» Input records:
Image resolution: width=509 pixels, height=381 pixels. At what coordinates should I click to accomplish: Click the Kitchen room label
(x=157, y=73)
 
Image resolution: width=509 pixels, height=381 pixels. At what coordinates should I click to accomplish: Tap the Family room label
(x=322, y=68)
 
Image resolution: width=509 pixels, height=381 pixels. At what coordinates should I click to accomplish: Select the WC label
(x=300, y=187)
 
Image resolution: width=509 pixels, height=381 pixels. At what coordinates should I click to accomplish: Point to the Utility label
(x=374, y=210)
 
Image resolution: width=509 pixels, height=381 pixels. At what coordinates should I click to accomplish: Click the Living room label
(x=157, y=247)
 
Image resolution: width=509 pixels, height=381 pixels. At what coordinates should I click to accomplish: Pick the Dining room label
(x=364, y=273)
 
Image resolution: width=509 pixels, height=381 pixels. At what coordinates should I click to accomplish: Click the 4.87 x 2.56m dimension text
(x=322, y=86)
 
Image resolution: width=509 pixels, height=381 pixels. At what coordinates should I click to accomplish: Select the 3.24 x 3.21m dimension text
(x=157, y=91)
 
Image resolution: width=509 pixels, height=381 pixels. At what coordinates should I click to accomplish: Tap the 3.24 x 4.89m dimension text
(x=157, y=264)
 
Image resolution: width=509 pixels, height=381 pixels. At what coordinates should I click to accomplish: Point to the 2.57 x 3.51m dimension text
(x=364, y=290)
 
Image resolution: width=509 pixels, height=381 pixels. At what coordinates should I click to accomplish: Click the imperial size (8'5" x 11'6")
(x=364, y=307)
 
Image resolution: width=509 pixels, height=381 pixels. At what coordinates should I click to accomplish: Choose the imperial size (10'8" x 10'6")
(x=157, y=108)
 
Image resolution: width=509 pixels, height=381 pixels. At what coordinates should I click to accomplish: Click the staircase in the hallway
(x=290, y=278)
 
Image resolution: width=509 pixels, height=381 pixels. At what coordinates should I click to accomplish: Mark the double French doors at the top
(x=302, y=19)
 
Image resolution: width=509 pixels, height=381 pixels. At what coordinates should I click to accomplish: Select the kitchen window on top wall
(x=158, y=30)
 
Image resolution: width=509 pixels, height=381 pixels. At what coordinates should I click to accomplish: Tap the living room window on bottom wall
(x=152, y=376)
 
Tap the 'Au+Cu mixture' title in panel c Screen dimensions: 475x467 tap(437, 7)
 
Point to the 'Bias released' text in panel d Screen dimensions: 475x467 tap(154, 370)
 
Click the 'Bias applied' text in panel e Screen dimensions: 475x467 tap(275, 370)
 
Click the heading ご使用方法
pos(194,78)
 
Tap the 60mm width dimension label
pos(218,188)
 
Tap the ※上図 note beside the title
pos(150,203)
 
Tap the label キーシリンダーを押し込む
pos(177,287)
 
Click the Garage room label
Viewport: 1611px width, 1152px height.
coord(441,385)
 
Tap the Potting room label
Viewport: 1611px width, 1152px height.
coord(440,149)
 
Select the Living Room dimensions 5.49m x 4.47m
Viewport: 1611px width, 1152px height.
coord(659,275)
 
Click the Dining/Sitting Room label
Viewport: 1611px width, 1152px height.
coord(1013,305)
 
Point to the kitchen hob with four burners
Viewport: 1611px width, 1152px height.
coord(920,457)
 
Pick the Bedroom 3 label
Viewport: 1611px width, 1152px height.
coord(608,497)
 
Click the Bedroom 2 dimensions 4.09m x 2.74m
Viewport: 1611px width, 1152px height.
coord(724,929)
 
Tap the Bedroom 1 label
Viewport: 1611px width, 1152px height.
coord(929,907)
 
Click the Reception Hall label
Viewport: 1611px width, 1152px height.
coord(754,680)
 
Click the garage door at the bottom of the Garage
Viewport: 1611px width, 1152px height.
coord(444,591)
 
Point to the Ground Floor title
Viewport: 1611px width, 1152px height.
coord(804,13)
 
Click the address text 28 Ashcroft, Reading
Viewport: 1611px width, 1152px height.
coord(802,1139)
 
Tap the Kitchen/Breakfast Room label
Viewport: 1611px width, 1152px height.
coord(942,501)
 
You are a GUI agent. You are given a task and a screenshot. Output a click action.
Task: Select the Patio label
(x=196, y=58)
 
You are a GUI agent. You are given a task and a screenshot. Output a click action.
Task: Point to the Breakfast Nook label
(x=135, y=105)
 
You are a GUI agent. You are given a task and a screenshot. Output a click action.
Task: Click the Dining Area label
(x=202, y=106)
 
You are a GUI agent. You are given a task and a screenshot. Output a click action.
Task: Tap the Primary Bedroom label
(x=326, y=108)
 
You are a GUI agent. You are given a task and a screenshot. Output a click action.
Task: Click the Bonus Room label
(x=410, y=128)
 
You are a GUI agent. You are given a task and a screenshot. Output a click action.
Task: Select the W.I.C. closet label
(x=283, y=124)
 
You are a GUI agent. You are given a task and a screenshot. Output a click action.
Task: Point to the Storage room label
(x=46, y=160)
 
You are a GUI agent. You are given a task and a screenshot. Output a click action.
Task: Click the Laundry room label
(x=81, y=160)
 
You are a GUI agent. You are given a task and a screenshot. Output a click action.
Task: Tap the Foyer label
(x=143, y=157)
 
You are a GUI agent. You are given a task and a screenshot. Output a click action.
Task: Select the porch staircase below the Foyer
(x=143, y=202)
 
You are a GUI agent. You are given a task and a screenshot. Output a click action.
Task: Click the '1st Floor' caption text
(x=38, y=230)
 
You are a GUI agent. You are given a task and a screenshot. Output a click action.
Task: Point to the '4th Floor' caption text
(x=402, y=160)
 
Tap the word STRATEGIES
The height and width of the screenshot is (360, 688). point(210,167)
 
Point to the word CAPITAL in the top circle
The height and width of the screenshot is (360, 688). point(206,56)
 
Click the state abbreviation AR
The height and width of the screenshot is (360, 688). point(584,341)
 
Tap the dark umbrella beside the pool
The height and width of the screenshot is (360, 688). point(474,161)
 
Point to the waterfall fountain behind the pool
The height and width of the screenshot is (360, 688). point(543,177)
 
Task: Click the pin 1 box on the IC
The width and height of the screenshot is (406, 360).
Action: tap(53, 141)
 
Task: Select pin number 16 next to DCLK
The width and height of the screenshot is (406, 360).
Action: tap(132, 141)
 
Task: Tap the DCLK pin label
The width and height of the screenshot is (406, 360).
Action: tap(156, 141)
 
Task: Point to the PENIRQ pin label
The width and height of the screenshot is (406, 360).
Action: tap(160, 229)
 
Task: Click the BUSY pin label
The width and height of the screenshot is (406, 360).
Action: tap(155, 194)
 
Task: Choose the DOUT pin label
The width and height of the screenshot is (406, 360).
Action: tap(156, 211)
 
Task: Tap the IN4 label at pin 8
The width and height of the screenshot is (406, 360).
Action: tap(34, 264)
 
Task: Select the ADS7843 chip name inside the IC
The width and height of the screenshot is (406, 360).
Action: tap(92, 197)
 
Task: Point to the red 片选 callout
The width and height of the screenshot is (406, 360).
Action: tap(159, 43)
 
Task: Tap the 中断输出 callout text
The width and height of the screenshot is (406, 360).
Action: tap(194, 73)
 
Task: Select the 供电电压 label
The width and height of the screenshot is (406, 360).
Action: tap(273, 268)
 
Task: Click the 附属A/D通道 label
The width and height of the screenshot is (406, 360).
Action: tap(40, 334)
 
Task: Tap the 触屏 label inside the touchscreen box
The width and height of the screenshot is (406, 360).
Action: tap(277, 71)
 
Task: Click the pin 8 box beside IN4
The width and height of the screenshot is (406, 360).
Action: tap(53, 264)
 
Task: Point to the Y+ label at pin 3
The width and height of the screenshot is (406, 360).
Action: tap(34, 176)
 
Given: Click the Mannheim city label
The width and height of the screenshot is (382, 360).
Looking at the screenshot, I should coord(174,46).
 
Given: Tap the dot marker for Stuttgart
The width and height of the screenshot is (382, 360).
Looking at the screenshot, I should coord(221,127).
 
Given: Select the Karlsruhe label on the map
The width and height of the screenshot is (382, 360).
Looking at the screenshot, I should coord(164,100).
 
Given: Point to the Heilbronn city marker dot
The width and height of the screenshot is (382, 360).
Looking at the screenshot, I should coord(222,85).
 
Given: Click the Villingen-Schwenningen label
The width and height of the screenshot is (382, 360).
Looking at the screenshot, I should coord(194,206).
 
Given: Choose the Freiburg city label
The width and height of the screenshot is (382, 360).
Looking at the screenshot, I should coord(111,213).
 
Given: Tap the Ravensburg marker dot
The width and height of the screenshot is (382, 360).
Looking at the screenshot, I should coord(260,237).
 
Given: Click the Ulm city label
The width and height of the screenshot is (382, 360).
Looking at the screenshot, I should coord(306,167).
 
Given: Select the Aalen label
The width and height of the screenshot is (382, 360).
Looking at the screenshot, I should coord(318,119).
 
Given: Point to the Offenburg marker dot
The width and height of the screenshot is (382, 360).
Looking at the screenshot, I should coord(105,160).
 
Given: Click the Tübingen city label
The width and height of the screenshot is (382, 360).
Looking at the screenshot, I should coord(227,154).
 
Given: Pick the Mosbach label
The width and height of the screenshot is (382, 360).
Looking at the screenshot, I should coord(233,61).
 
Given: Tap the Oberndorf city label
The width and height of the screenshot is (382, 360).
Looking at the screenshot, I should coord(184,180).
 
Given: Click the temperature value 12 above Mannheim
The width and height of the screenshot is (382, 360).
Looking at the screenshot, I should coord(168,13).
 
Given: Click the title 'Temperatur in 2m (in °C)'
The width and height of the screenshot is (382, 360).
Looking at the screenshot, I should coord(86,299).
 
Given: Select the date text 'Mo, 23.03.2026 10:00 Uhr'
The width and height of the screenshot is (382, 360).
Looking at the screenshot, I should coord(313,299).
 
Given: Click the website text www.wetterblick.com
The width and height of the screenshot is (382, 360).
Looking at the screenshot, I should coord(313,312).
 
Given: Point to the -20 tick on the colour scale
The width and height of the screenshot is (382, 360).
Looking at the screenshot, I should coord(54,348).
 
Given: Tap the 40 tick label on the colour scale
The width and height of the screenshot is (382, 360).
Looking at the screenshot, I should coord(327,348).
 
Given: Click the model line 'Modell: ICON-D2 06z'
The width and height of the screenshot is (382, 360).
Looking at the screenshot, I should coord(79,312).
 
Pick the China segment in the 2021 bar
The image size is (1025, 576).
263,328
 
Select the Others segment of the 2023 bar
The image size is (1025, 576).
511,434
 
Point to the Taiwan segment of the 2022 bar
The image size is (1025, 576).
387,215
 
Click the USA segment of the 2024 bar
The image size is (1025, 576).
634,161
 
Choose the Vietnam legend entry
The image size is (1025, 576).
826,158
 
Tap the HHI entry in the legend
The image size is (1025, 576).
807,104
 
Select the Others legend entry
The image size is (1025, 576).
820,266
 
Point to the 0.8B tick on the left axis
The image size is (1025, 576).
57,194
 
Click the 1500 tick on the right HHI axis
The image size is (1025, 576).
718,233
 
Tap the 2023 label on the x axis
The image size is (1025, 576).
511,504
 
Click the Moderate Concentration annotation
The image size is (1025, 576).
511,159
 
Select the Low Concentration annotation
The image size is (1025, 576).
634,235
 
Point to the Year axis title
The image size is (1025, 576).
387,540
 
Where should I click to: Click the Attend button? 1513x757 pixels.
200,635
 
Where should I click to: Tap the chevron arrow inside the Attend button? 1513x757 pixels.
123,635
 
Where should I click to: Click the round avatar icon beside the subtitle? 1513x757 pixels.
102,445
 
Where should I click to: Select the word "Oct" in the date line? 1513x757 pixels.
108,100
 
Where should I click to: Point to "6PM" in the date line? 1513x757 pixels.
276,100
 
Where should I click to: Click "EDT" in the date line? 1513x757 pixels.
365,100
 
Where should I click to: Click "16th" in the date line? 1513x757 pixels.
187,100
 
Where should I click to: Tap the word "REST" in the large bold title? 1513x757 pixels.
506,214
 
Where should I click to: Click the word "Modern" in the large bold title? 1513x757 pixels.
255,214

» Direction: Write out each line of the records above that includes the string "callout".

» Response to this exercise:
Task: Point to the red 片选 callout
Task: Tap the 中断输出 callout text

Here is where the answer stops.